_RECORDS FOR THE TASK_.

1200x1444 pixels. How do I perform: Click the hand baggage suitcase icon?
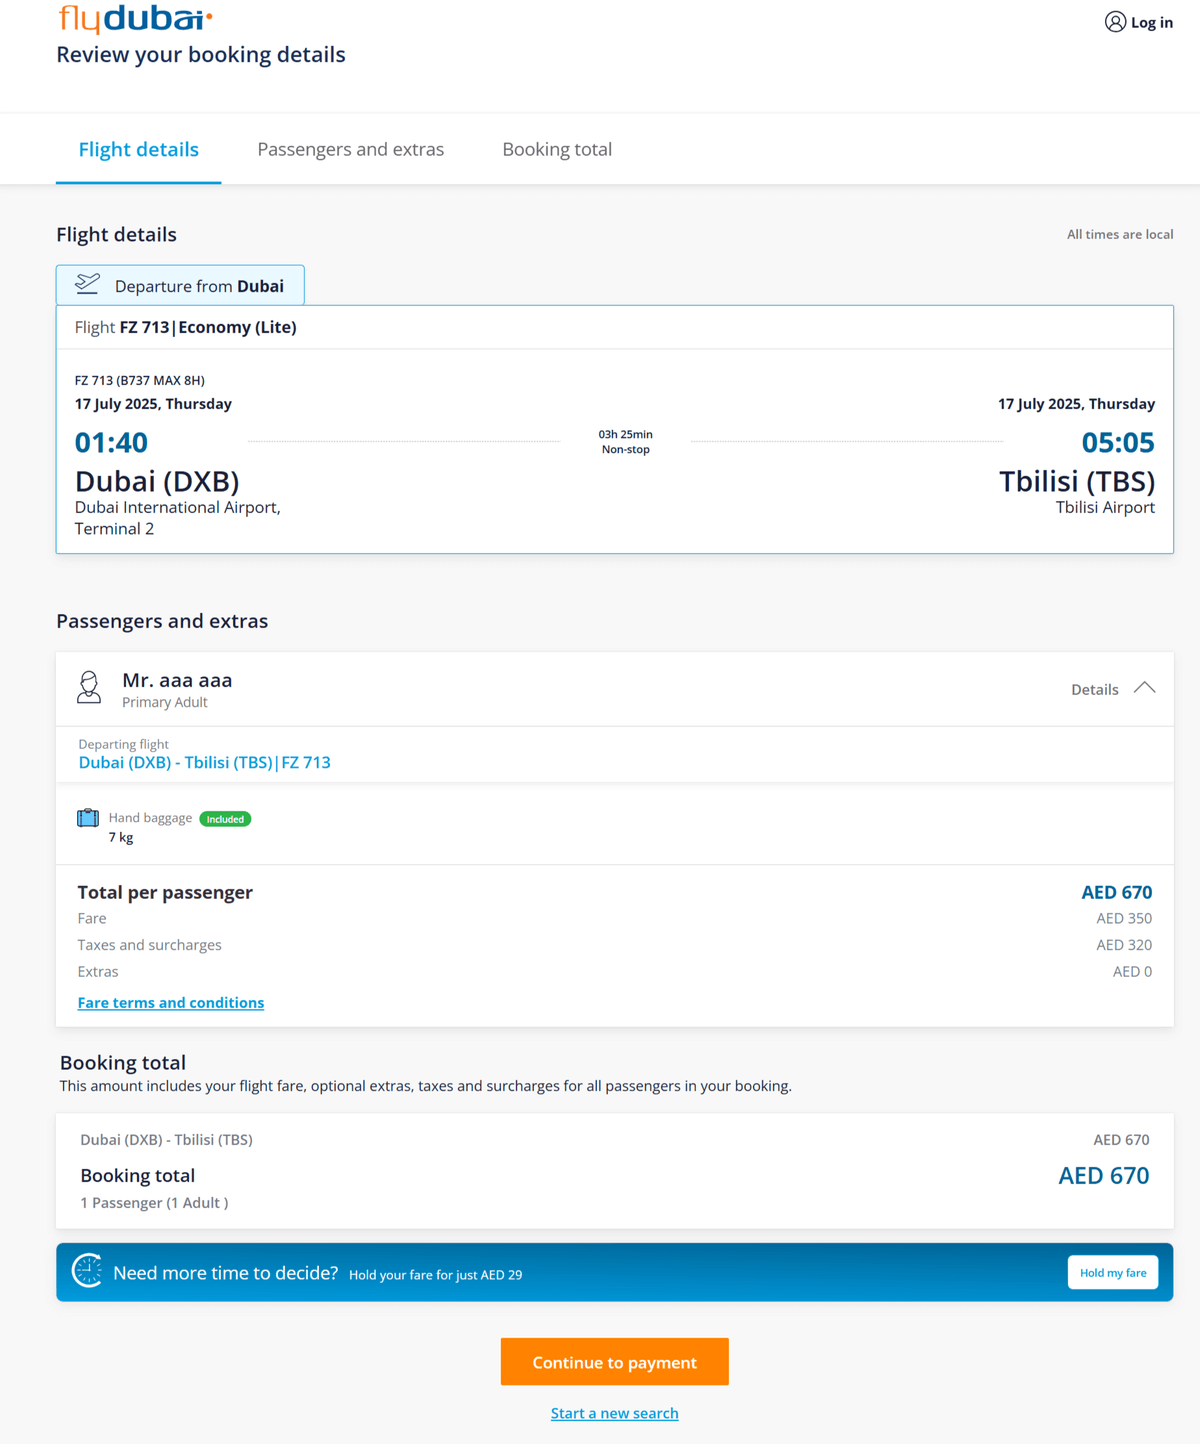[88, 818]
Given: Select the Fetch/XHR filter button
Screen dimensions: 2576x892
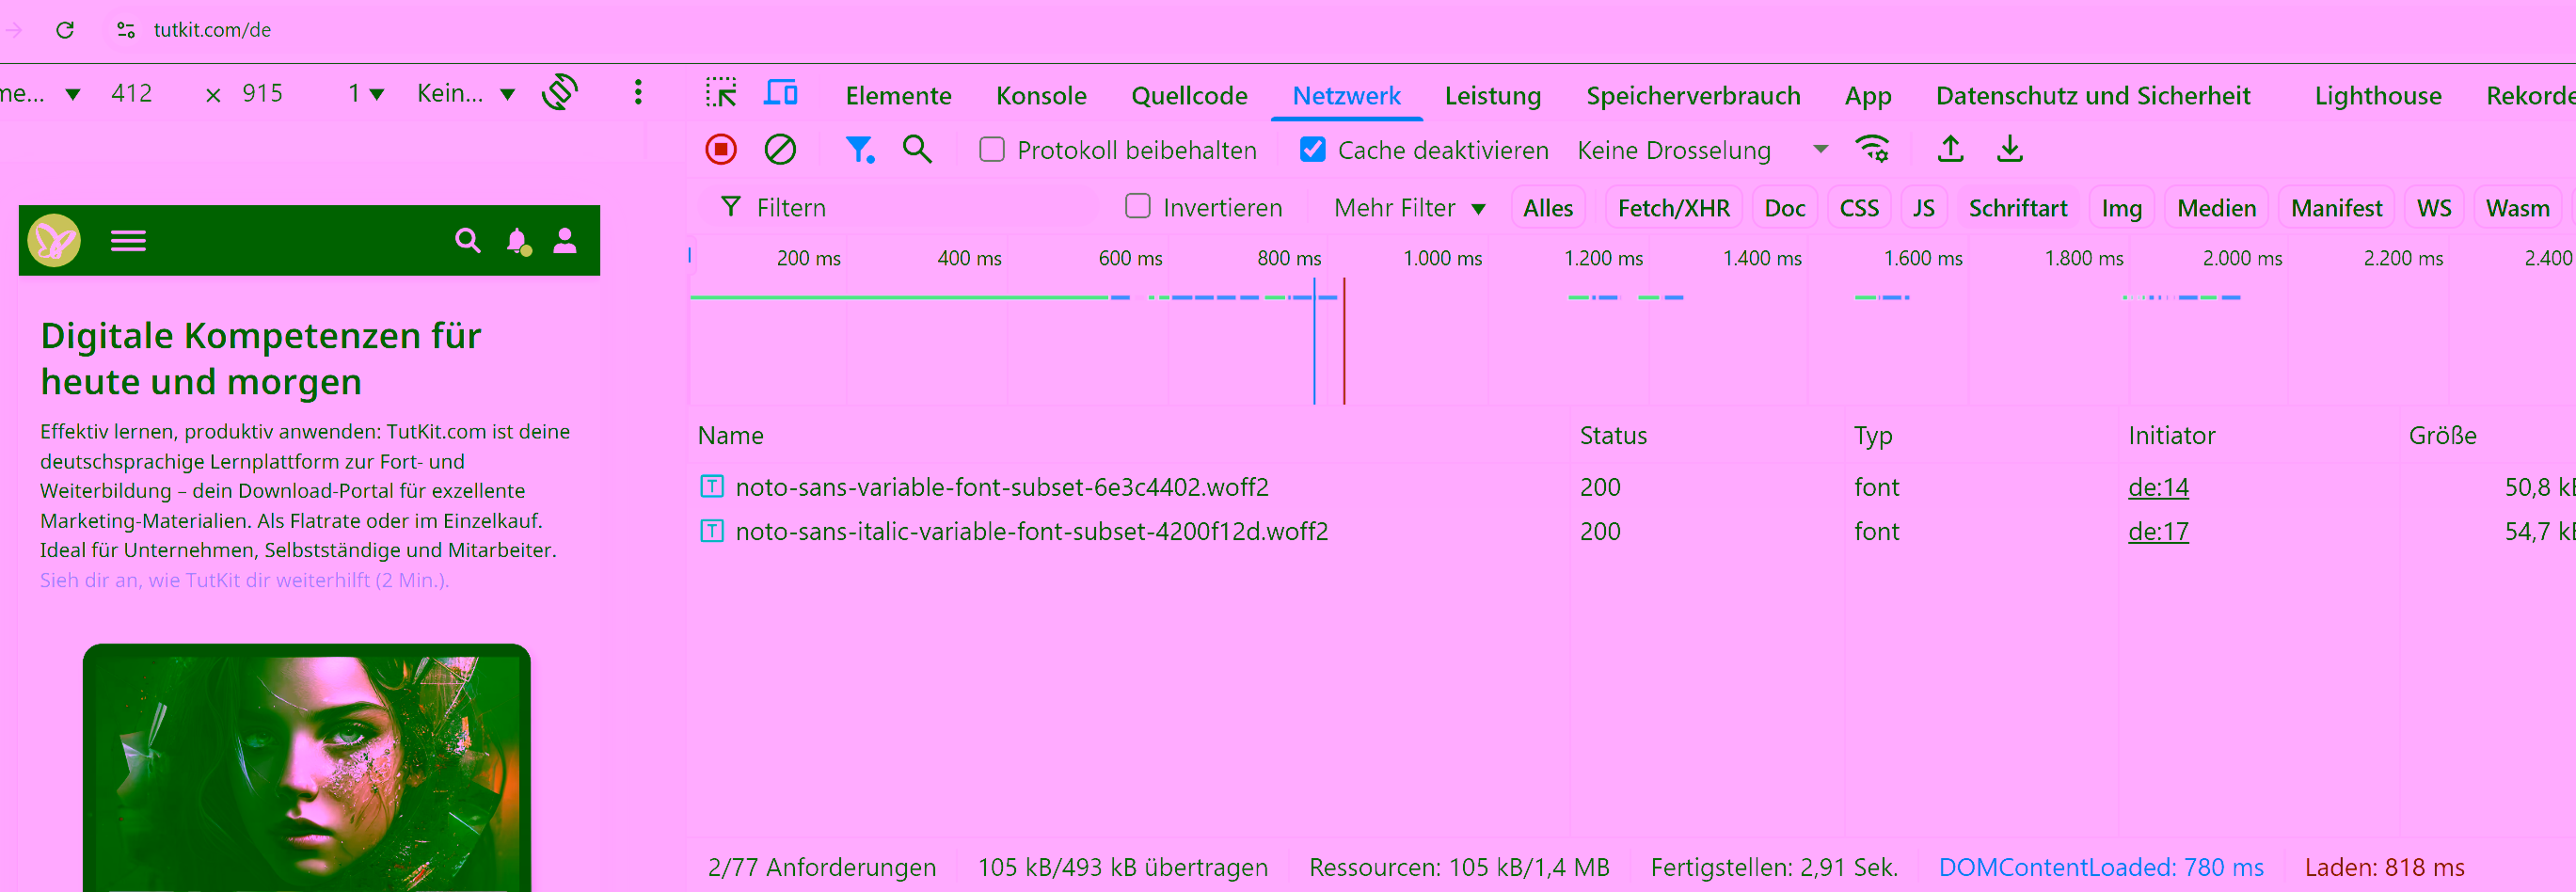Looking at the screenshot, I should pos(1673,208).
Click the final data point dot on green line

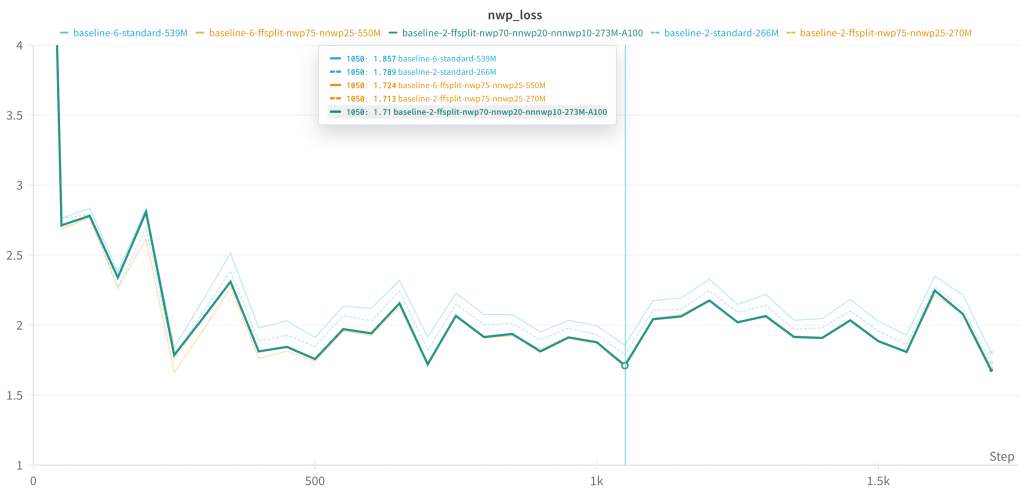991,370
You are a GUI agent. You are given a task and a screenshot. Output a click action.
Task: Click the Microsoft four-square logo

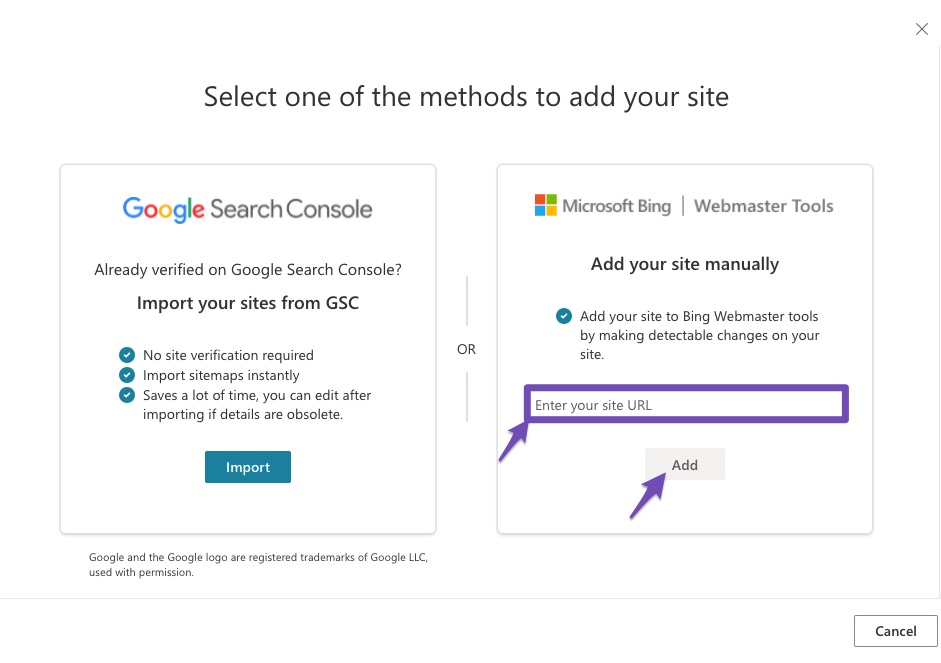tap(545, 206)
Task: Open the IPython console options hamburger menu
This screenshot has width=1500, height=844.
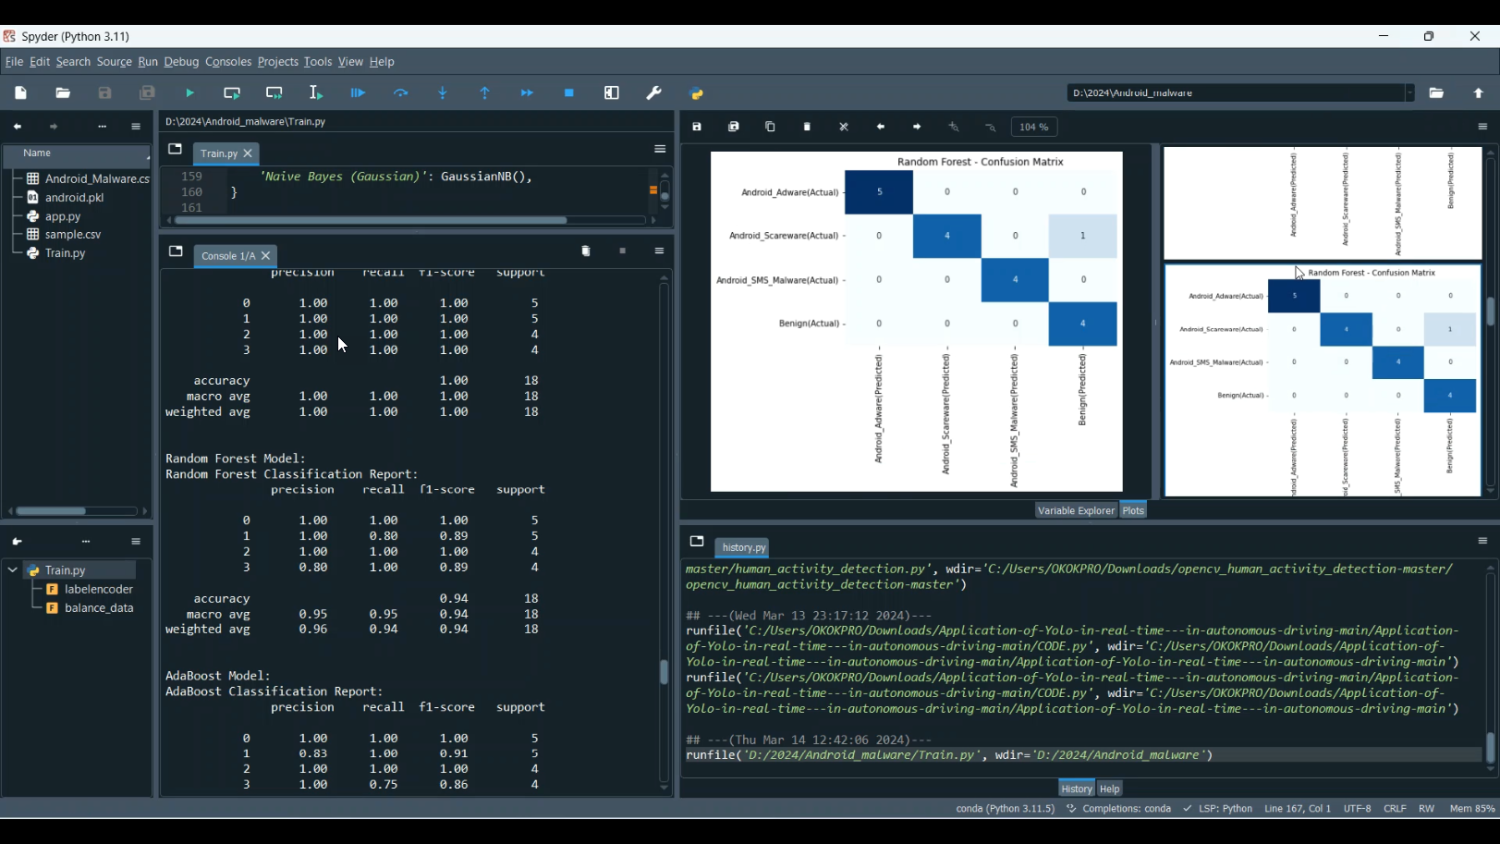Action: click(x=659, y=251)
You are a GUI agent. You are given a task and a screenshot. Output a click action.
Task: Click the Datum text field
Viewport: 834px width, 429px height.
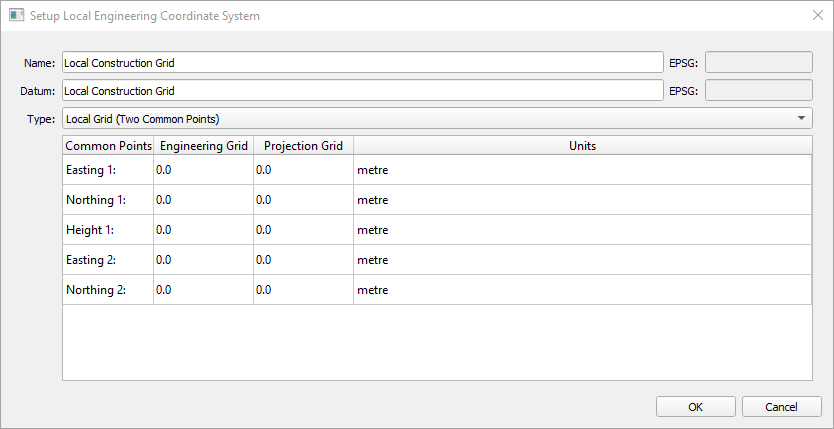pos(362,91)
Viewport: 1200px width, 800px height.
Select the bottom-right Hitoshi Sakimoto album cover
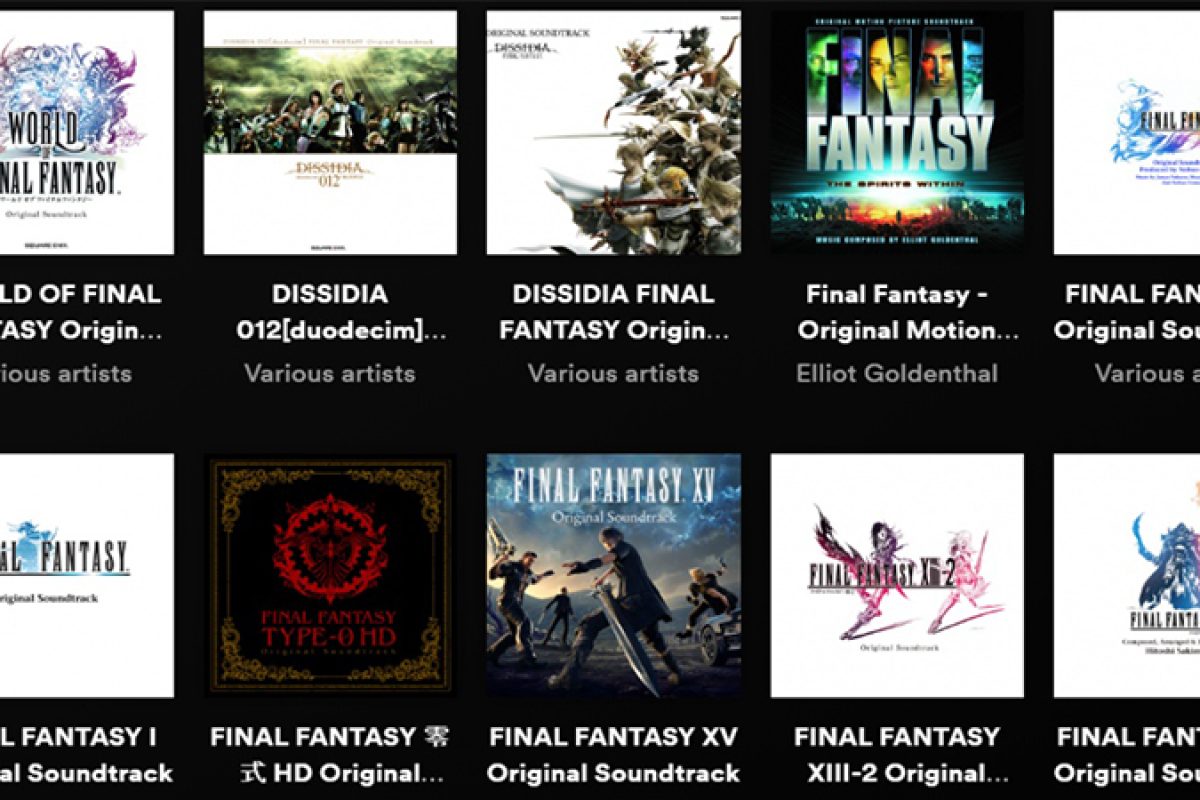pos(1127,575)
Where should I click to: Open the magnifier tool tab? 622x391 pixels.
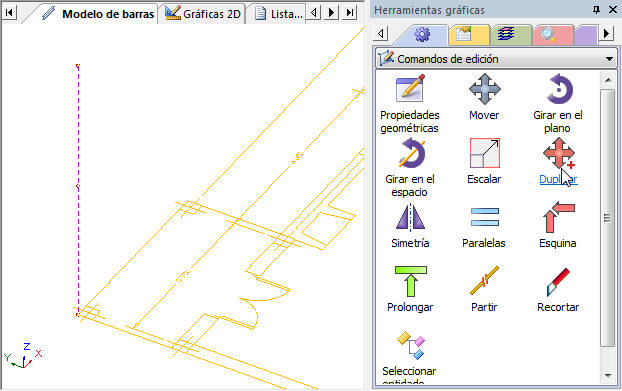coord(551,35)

_TASK GOAL_. Count the lines in the records above that contain the string "width", matching case exactly, and reply with the number alone.

_REPLY_. 3